WORK TO COMPLETE =
A verbatim transcript of the data below is required, images omitted.

Collected data
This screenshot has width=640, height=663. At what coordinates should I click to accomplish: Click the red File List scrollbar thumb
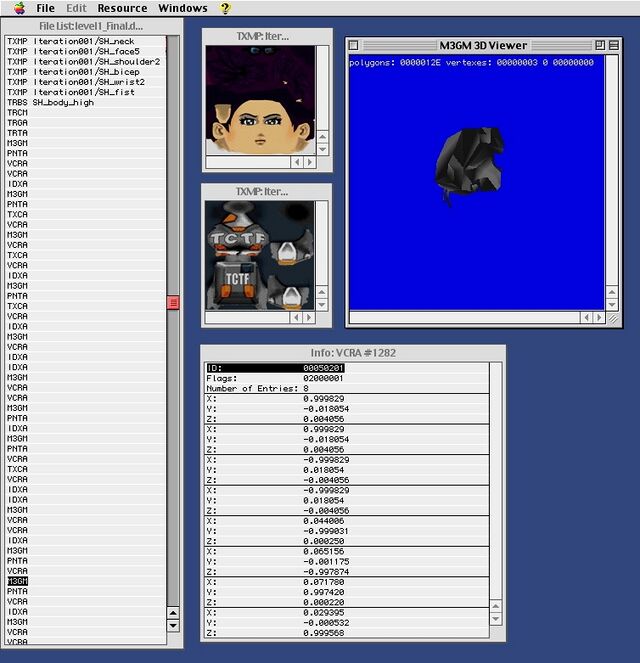[173, 302]
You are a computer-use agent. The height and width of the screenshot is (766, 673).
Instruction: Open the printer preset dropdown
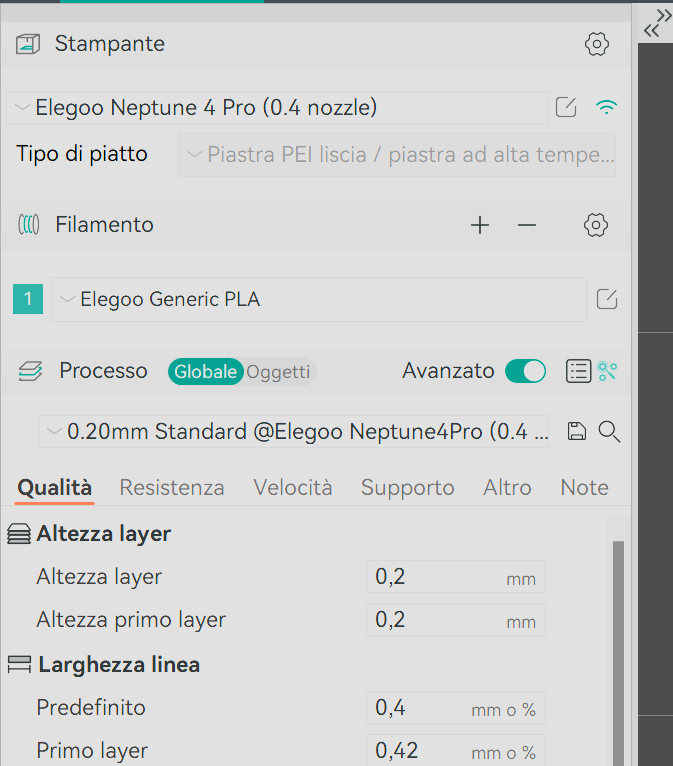point(278,108)
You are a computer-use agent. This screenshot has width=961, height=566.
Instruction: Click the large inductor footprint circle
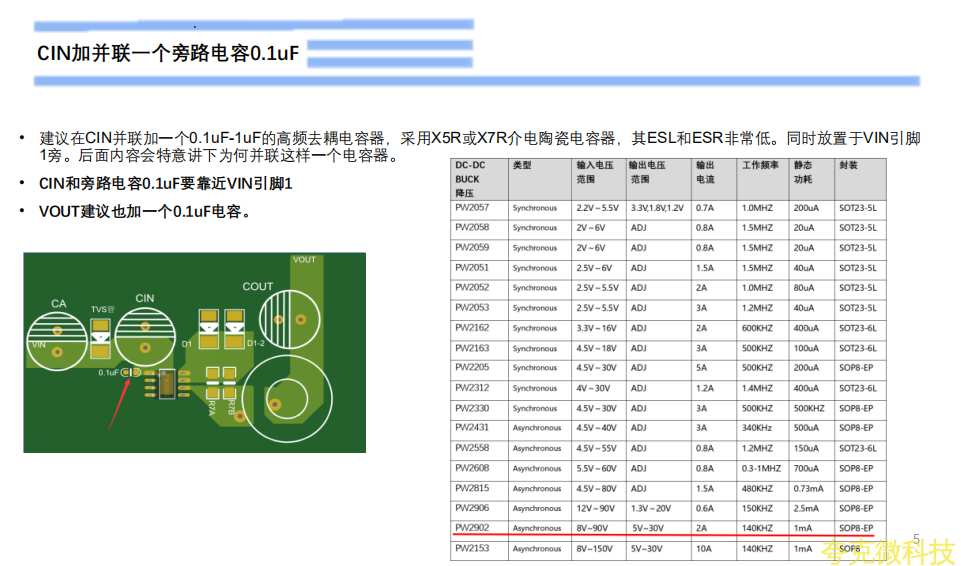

SOLUTION BELOW =
This screenshot has width=640, height=663. At what coordinates should I click to accomplish: Click the red File List scrollbar thumb
[173, 302]
You are a computer-use agent. The height and width of the screenshot is (766, 673).
Instruction: Open the printer preset dropdown
point(278,108)
You are a computer-use agent. This screenshot has width=961, height=566.
Instruction: Click the large inductor footprint circle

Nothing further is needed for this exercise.